● Dataset records
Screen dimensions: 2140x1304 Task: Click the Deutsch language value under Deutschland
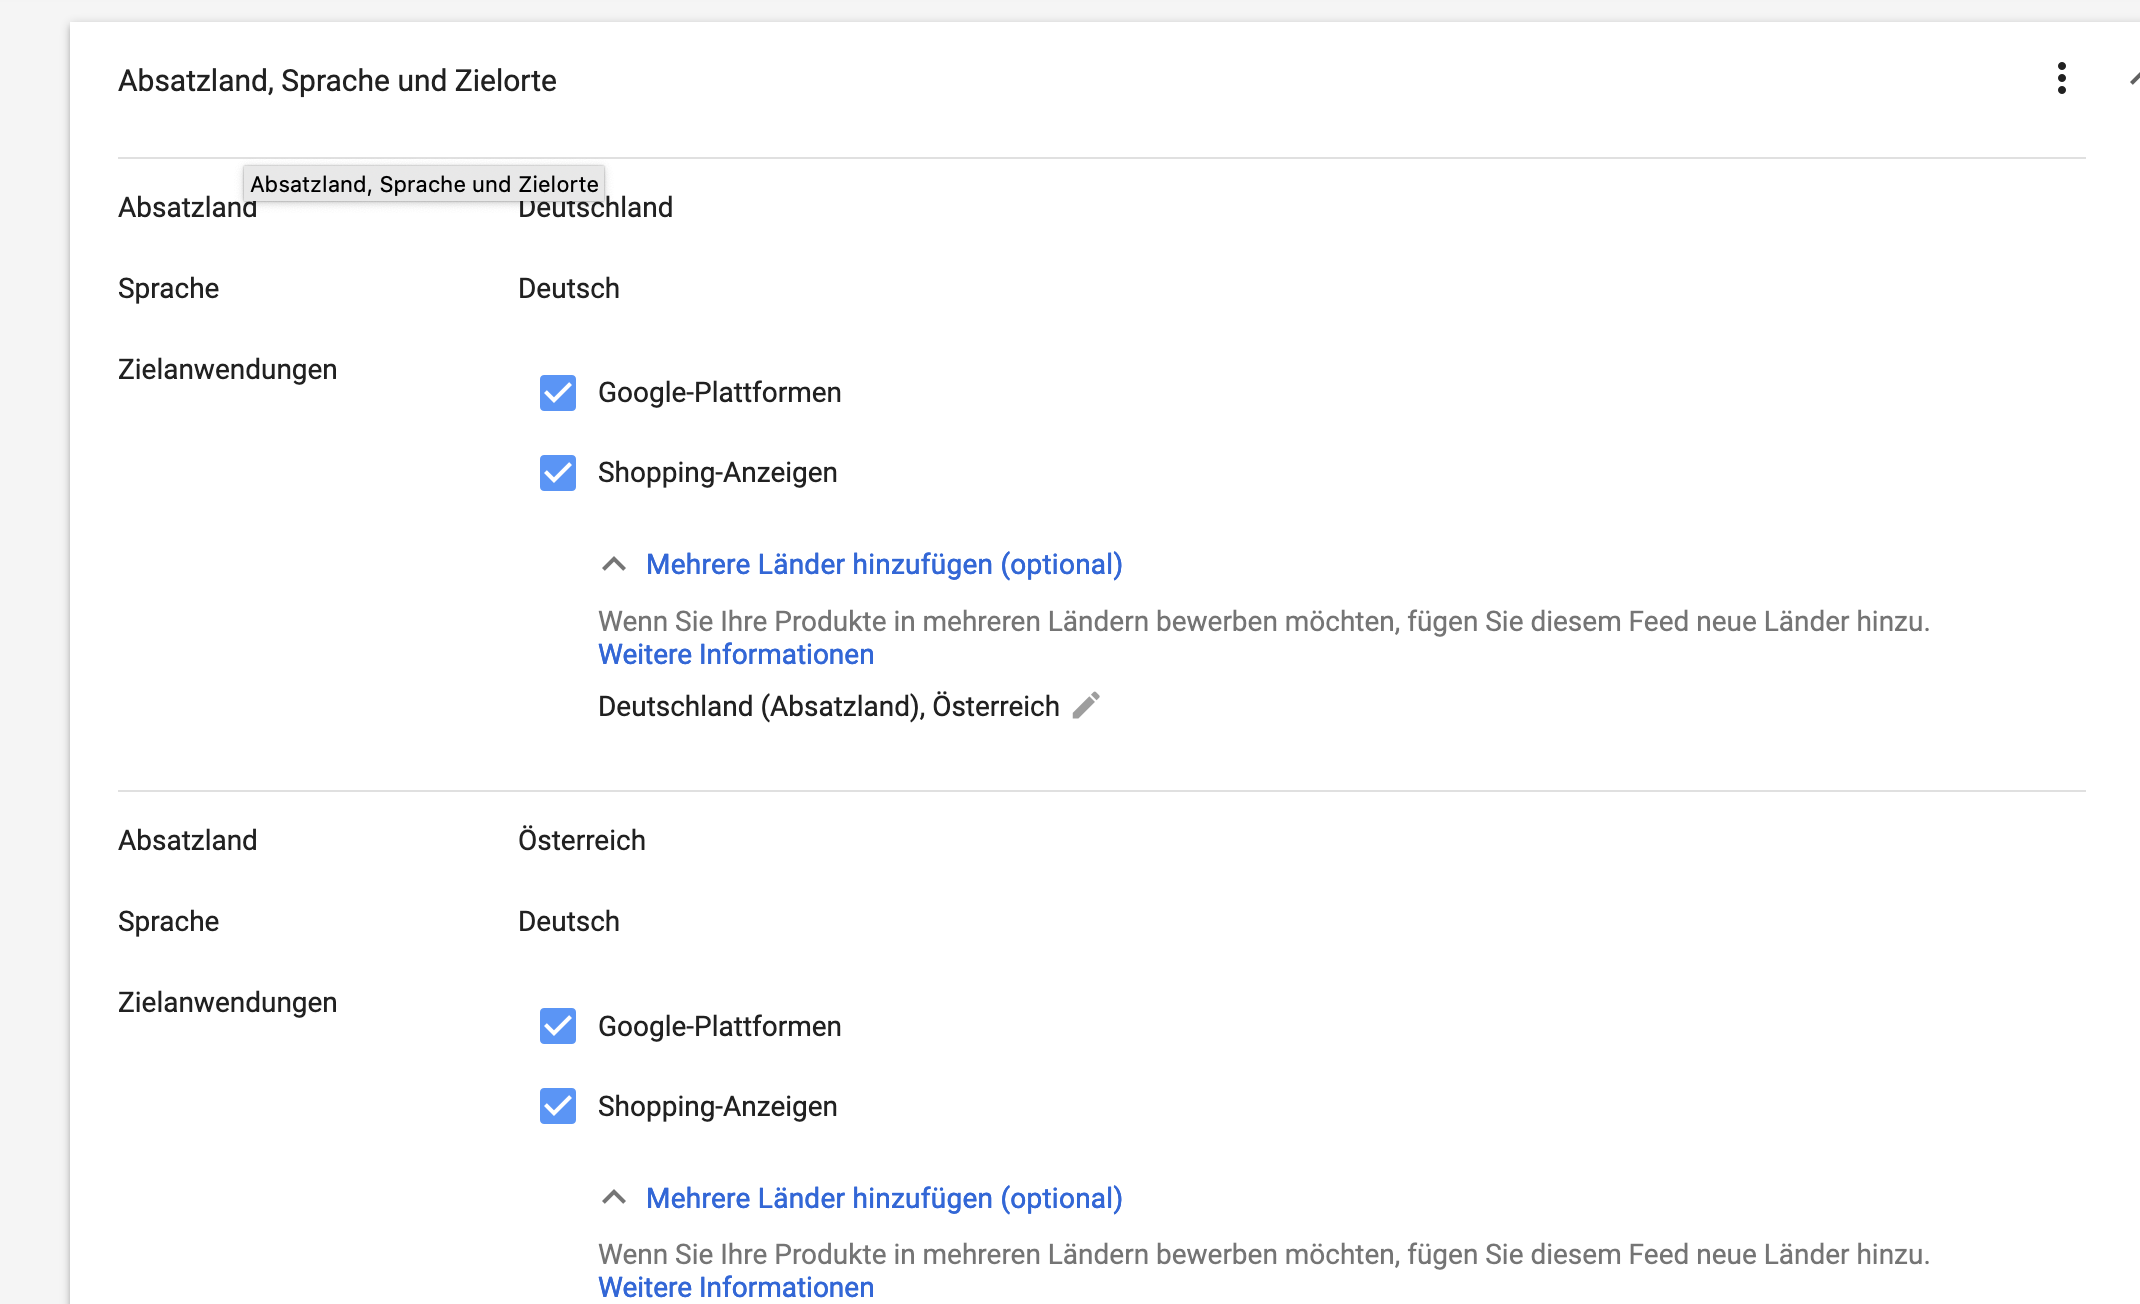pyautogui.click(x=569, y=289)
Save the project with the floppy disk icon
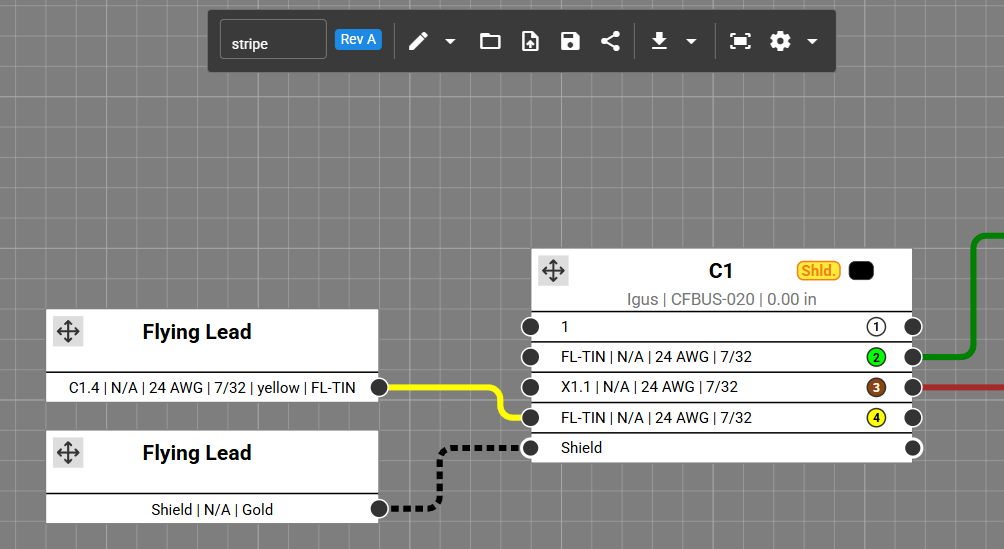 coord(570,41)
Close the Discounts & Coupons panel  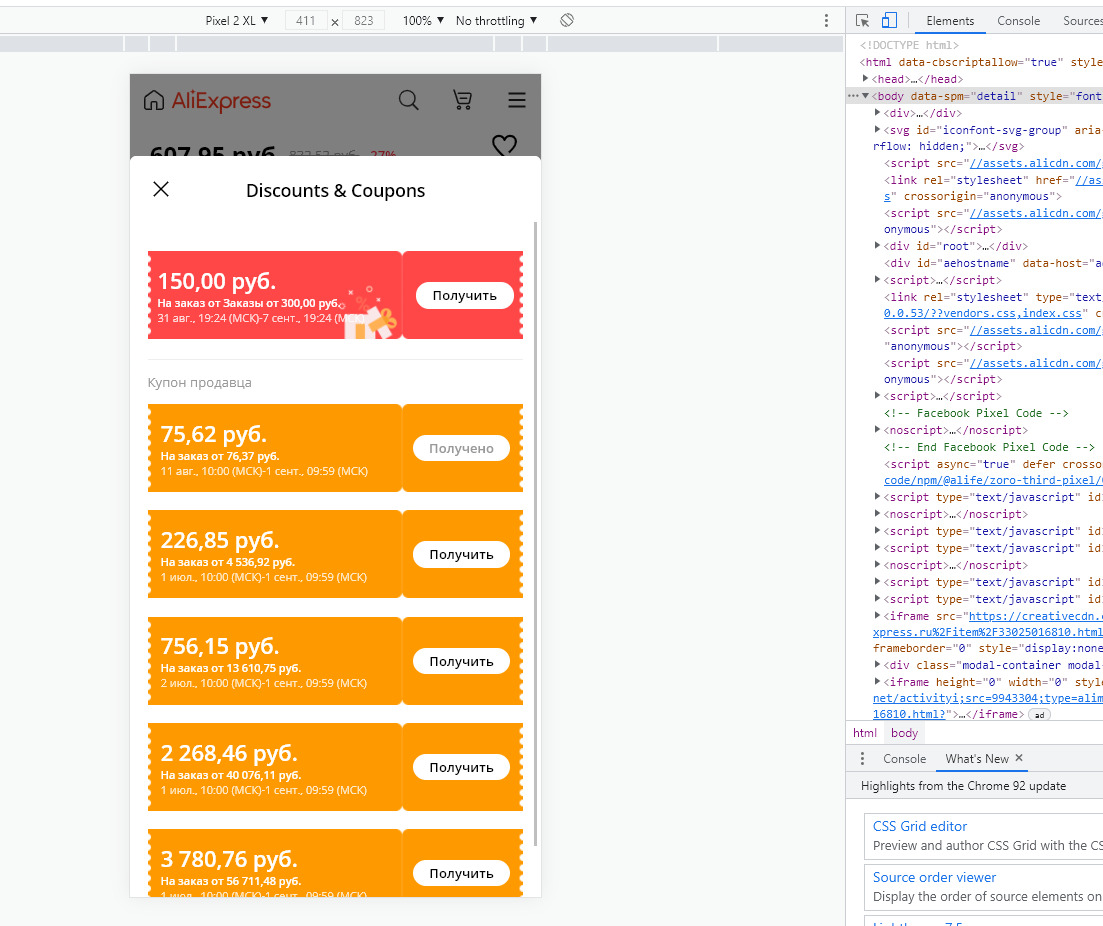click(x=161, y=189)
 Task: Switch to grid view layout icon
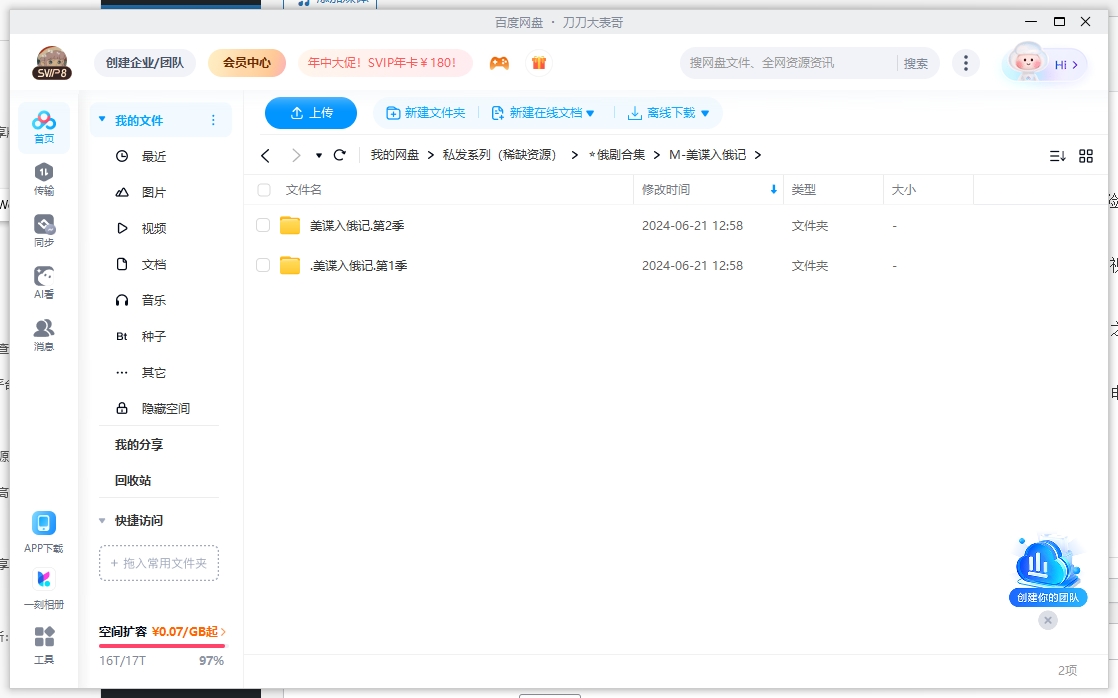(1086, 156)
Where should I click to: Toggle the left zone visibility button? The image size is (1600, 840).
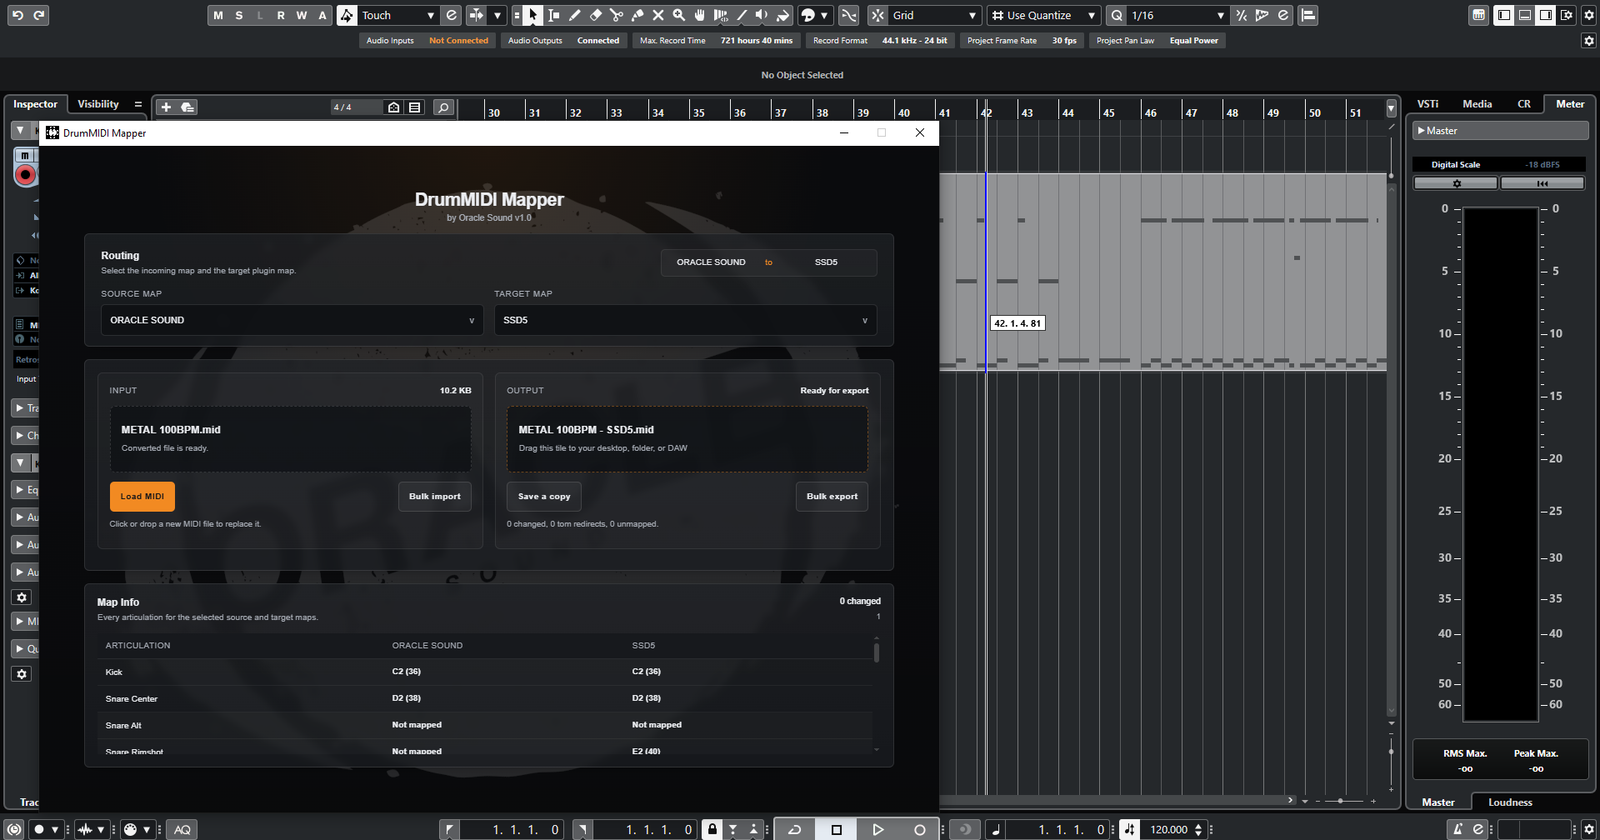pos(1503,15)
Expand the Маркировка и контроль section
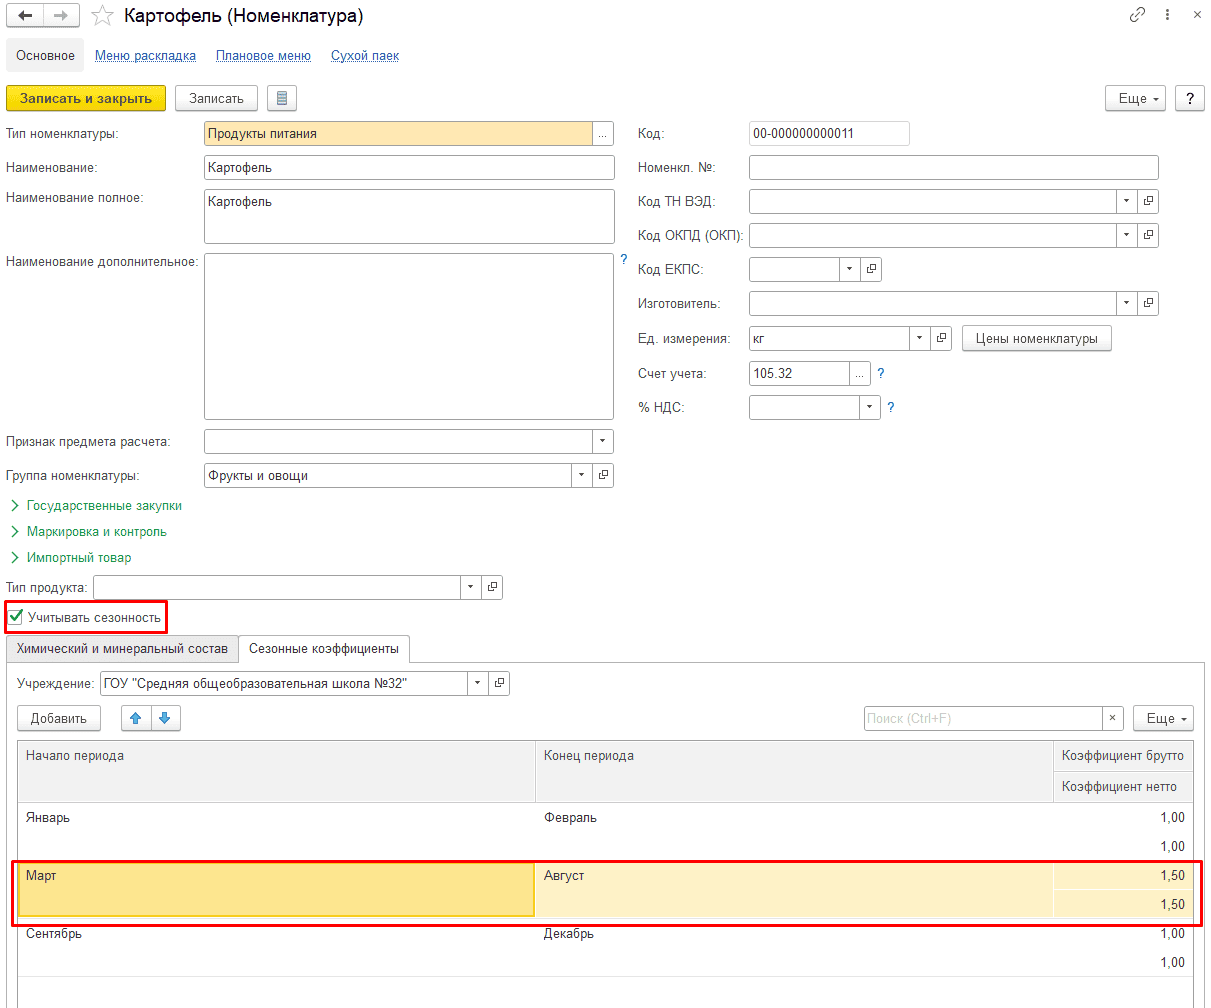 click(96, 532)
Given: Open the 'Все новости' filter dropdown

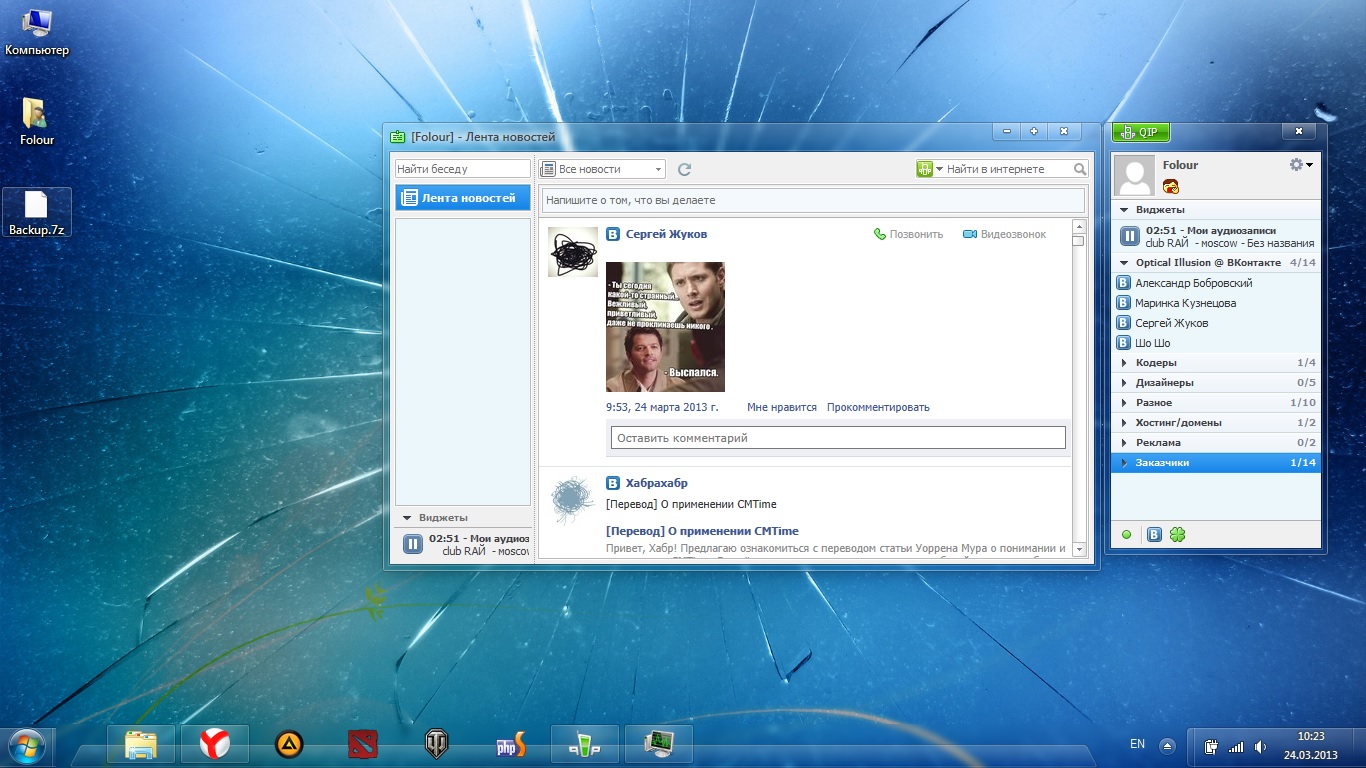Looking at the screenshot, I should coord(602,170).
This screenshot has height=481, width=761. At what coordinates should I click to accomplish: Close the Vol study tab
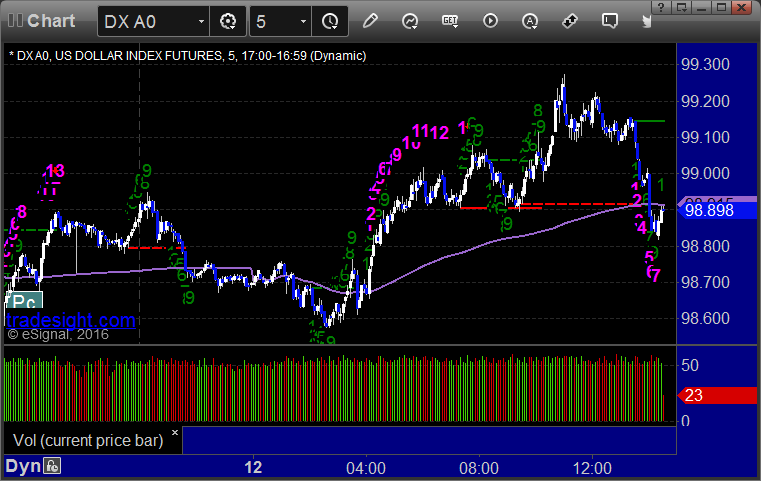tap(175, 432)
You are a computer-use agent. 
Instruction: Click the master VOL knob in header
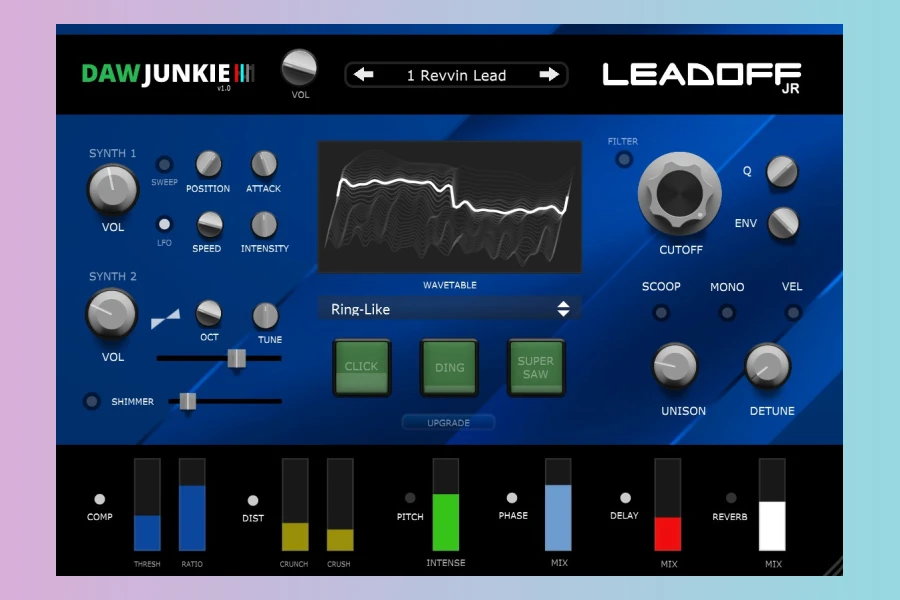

● Work to be completed
Output the data exactly as it stands, from the line containing "Where should I" through the end of the data, including both ends, and leave out the pictures.

● Solution to this exercise
Where should I click to: Toggle the left zone visibility button? The image size is (1600, 840).
pos(1503,15)
Expand the Маркировка и контроль section
 click(96, 532)
Given: Open the 'Все новости' filter dropdown

Looking at the screenshot, I should coord(602,170).
This screenshot has height=481, width=761. At what coordinates should I click to accomplish: Close the Vol study tab
tap(175, 432)
You are a computer-use agent. 
Instruction: Click the master VOL knob in header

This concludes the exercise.